Work request:
Gather all lines in the entries below that include the word "computer".

Supplied data:
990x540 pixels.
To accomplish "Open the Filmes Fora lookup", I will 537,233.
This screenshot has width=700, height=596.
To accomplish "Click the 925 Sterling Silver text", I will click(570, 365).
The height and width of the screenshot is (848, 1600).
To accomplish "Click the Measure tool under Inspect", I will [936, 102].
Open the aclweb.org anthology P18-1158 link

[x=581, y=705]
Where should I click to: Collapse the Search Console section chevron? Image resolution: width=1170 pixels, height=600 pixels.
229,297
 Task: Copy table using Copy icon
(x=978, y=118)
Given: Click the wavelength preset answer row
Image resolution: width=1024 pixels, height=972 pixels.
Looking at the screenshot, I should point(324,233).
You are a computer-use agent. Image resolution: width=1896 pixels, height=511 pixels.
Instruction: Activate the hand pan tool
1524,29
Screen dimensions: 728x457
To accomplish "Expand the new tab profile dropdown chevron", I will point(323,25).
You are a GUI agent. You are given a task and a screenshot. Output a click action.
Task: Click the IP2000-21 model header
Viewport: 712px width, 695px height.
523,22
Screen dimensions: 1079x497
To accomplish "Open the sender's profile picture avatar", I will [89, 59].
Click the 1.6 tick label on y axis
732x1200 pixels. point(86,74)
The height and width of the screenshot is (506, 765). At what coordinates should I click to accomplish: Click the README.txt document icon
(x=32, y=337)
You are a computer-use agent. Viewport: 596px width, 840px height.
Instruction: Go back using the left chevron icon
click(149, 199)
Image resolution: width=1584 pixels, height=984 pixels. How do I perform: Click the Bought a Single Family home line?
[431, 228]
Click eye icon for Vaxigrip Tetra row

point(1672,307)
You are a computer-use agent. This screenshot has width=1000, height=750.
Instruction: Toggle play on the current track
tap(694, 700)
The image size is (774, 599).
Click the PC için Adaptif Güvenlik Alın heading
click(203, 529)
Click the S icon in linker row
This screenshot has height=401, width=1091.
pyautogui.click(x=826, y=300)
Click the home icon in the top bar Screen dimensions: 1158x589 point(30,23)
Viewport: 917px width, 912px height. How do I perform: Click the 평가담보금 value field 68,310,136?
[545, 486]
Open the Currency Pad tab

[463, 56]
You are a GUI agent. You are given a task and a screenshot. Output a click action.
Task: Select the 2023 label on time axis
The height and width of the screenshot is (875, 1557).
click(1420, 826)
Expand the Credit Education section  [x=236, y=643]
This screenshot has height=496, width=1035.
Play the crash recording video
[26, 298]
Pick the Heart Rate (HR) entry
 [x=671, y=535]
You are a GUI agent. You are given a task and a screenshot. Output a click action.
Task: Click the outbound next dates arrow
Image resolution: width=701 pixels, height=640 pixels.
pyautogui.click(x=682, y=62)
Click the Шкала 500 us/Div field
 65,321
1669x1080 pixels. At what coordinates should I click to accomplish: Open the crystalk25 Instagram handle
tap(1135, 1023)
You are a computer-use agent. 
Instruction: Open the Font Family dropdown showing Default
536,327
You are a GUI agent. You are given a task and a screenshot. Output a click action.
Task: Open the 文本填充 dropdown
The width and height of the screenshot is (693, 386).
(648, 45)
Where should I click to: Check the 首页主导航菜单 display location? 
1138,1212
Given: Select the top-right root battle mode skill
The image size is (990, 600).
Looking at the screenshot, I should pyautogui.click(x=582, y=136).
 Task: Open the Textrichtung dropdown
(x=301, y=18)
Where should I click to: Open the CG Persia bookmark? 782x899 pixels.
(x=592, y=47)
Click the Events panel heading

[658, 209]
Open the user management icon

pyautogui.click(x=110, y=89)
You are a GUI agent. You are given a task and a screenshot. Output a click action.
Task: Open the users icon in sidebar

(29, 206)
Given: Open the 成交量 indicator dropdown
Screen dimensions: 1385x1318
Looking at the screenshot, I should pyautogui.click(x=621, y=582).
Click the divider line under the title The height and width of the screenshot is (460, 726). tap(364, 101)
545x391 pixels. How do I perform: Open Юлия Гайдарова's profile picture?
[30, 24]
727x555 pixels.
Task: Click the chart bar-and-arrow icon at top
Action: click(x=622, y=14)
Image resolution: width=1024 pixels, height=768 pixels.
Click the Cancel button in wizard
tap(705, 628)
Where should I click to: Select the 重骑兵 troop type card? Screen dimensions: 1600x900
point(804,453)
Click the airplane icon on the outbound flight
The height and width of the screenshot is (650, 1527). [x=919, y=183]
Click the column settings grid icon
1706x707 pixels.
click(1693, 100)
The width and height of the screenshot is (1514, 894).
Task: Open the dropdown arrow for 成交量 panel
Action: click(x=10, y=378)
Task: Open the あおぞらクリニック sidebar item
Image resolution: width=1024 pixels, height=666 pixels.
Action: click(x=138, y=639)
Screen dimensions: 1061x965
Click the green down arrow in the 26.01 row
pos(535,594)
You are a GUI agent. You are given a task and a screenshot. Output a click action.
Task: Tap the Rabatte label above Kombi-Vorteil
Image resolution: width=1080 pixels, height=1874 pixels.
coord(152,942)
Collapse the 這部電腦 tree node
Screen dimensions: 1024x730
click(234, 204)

Answer to the problem:
You are a computer-use agent. Image resolution: width=1896 pixels, height=511 pixels.
You are a computer-use agent. Viewport: 596px width, 840px height.
You are a computer-use agent. This screenshot has width=1000, height=750.
You are a computer-use agent. 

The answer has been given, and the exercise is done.